How to implement uniqueness where the order of the fields does not matter How to implement uniqueness where the order of the fields does not matter sql sql

How to implement uniqueness where the order of the fields does not matter


If you can make sure that all applications/users store the members' IDs in least-to-greatest order (the least MemberID in Member1 and the greatest in Member2), then you could simply add a Check constraint:

ALTER TABLE Status_table  ADD CONSTRAINT Status_table_Prevent_double_pairs    CHECK (Member1 < Member2)

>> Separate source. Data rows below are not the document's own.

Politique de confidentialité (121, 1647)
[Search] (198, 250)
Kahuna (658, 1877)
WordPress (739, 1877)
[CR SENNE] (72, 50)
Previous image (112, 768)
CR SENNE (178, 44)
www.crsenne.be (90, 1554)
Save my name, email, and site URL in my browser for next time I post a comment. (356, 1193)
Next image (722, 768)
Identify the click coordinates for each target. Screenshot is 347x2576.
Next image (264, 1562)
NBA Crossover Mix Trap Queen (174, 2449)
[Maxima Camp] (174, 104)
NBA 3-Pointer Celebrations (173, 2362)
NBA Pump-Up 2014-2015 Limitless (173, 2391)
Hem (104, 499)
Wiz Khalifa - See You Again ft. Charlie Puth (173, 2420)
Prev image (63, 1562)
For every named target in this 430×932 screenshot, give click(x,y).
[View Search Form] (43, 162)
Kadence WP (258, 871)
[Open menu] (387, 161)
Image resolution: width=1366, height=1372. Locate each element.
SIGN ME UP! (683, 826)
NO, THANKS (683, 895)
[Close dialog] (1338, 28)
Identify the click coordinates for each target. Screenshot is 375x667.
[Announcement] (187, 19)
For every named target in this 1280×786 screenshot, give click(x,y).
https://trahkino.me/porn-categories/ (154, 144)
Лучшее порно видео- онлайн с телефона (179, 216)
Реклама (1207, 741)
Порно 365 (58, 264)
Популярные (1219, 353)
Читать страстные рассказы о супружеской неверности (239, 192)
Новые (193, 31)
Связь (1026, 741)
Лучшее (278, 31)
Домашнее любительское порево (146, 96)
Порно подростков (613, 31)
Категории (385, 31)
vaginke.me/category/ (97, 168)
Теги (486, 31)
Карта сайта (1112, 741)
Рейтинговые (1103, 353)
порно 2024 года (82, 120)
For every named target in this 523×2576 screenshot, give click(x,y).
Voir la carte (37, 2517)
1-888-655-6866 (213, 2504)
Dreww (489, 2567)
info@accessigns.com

If you don't want to do that or you want that extra info to be stored (because you are storing (just an example) that "member 100 invited (liked, killed, whatever) member 150" and not vice versa), then you could use @Tegiri's approach, modified a little (multiplying two big enough integers would be an overflow problem otherwise):

CREATE TABLE Status_table( Member1 INT NOT NULL, Member2 INT NOT NULL, Status CHAR(1) NOT NULL, MemberOne  AS CASE WHEN Member1 < Member2 THEN Member1 ELSE Member2 END          --- a computed column, MemberTwo  AS CASE WHEN Member1 < Member2 THEN Member2 ELSE Member1 END          --- and another one, PRIMARY KEY (Member1, Member2), UNIQUE (MemberOne, MemberTwo), ...                                    --- FOREIGN KEY details, etc ) ;


The database model fails because you have two entities {Member1, Member2} which, by saying that it doesn’t matter which is which, you are saying are the same entity {Member}. In other words, you have one fact in two places, one of the cardinal sins of relational database design.

A high-level solution would be to better model the nature of the relationship. An example might be a marriage of two individuals. Rather than “Bride and Groom are married” and fussing over which gets listed first, you’d have "Marriage #xyz is between (contains) participants A and B". So, table Marriage with a primary key, table MarriageMember with foreign key to Marriage, foreign key to “Person”, and a primary key on both columns. Lets you have more than two members, which can be useful if you’re in a Heinlein story.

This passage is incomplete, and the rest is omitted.